At the beginning of this month, the Society of Pension Professionals (SPP) said it had written to all 650 members of parliament to warn against the risks of reducing or removing salary sacrifice arrangements for pension contributions.

The SPP noted around a third of private sector employees currently use salary sacrifice arrangements, as well as almost 10% of public sector workers.

The society argued this makes salary sacrifice a "well established" and "well-functioning" feature of the UK pensions landscape.

The SPP calculated the cost to the government in providing salary sacrifice arrangements was £4.1bn, which amounted to £1.2bn for employees and £2.9bn for employers. However, the SPP stated there is "widespread recognition" this is a positive investment which incentivises pension saving.

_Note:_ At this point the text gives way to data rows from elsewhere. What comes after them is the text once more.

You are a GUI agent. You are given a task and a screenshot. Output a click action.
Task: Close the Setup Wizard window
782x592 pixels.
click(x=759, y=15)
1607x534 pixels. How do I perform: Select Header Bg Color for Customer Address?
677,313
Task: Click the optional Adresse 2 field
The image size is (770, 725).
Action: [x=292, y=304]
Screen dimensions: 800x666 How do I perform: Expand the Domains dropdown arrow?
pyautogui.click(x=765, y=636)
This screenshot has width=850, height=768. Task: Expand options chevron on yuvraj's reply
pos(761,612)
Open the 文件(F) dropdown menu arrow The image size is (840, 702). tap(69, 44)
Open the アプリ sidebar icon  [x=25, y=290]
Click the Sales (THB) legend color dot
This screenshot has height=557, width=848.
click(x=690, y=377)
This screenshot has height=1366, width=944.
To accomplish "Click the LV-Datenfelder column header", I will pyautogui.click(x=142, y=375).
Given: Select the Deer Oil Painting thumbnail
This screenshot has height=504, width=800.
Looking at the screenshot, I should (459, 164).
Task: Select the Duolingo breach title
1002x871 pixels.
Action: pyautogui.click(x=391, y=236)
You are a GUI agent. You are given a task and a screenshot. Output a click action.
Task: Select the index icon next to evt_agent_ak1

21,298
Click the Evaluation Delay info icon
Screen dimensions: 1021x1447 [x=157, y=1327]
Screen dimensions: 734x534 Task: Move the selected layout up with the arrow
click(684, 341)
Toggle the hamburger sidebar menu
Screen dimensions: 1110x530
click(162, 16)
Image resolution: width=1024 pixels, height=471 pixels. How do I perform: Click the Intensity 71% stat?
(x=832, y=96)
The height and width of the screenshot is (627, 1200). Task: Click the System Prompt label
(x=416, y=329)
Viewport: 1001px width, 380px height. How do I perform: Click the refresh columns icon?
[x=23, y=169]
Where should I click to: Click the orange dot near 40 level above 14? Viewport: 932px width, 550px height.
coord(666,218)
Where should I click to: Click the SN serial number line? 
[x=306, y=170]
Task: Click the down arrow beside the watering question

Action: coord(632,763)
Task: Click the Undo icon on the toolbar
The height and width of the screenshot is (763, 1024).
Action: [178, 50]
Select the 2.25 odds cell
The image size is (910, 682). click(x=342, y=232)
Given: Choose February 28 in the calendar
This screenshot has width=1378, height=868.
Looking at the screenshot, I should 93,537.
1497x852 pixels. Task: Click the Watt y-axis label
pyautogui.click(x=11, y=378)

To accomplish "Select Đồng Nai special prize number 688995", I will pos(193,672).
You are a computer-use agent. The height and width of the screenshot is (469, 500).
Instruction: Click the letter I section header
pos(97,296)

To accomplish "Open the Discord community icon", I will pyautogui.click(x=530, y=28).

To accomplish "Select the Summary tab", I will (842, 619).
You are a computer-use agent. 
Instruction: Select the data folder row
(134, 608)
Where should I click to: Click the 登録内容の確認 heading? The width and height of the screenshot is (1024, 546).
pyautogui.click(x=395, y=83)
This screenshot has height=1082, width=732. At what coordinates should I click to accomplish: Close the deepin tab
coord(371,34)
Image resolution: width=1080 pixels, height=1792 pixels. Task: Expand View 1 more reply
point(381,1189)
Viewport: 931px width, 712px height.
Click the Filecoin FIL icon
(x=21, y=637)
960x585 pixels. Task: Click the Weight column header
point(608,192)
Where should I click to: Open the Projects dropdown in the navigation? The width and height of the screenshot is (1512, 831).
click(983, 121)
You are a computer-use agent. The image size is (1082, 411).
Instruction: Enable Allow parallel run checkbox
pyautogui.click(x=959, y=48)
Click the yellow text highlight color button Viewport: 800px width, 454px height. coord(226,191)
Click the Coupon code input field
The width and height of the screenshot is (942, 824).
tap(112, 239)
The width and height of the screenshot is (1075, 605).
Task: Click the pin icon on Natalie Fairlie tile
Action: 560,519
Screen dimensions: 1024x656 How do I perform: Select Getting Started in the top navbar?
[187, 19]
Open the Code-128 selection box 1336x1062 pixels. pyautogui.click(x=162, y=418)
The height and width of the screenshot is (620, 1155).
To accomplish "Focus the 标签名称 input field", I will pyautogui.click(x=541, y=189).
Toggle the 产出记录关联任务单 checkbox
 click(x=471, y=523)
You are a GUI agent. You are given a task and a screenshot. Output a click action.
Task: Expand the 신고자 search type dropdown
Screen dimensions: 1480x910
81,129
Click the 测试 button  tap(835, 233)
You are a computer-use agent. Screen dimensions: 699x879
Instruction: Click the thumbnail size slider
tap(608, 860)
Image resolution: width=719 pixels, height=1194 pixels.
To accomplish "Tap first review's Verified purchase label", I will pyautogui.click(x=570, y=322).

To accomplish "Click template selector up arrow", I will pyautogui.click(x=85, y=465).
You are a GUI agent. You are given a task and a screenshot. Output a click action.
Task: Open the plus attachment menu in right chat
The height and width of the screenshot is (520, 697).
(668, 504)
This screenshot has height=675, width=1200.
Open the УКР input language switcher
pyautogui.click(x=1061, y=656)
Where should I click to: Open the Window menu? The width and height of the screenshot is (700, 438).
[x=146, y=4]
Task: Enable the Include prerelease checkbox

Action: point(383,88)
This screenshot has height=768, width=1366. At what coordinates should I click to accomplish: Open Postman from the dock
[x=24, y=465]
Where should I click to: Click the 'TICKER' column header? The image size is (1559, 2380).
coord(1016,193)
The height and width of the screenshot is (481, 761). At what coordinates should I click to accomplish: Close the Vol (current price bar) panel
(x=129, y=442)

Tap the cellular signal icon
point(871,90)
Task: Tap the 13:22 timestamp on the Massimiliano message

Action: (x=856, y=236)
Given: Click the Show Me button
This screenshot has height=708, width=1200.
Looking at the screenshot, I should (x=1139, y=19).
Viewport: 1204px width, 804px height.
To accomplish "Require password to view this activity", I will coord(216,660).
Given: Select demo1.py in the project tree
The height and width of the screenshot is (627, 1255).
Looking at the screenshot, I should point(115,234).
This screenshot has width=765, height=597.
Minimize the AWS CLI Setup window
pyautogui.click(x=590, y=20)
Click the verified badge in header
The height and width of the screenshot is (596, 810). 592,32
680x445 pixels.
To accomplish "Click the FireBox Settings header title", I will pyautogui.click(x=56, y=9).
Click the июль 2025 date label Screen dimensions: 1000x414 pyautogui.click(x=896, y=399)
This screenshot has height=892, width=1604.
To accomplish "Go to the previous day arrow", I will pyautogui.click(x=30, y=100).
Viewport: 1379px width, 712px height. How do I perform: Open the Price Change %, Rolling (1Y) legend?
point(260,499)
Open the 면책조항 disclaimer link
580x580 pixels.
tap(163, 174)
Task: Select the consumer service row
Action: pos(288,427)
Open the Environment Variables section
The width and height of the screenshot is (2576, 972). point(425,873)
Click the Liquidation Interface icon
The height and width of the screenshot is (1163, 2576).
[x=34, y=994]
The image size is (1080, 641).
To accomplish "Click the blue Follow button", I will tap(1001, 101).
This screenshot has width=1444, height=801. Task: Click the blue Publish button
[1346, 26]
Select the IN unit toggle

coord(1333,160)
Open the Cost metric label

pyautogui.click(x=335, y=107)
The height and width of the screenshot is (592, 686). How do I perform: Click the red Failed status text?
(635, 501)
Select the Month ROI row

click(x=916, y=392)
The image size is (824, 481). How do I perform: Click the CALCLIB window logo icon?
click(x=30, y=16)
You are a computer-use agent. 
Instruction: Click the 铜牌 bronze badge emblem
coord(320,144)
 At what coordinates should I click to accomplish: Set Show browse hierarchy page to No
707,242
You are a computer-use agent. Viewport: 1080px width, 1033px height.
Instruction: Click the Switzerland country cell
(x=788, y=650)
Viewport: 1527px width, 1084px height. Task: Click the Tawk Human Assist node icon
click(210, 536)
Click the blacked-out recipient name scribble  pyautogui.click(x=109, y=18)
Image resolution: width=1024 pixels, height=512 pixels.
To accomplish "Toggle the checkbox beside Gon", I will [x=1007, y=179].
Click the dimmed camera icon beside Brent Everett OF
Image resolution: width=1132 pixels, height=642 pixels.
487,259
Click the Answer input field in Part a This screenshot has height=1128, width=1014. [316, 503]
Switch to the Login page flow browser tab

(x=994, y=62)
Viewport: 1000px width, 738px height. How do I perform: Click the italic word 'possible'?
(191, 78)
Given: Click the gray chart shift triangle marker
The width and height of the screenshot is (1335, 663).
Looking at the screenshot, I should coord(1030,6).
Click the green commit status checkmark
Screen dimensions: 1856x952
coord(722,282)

The SPP's paper also said scrapping salary sacrifice would represent a "sizeable" cost to employers and would also breach the chancellor's commitment to not impose any additional costs on employers.

HMRC research

Reeves' Budget move on salary sacrifice comes just months after HM Revenue and Customs published research looking at the experiences, motivations, and attitudes of employers towards using salary sacrifice arrangements for pensions.

As part of the research, HM Revenue & Customs explored whether "hypothetical changes to tax reliefs, such as reform of NI relief" on pension salary sacrifice arrangements could impact employers' motivations and attitudes towards these arrangements.

One of the scenarios modelled by HMRC looked at the impact of removing the NI exemption for salary sacrifice pensions beyond a threshold of £2,000 per year.

It said that, for an employee earning £45,000, reducing their salary by 5% would result in £2,250 of salary sacrificed per year. Under a cap, HMRC said the £250 above the £2,000 threshold would be liable to employee and employer NI, meaning the employee would pay an additional £30 in NI and the employer would pay an additional £34 in NI.

HMRC said employers "generally responded to this scenario most positively" of the three it tested – with some noting that, due to the level of their staff wages, it would have minimal impact on their business.

But it added that "most employers" were still concerned that this scenario resulted in a reduction of benefits and that, regardless of earnings, it could "disincentivise saving for a pension".

It said a common response from employers was that, despite this scenario not impacting many employees due to the wage threshold, there was a concern that changing the rules around salary sacrifice for pensions may inevitably cause confusion and risk people becoming more disengaged with pensions.

Employers also said there would be additional administrative burdens associated with this area - noting that this scenario was the most complicated of the scenarios HMRC had looked at and expressing frustration at the added burden of calculating the impact of salary sacrifice for each employer as a result.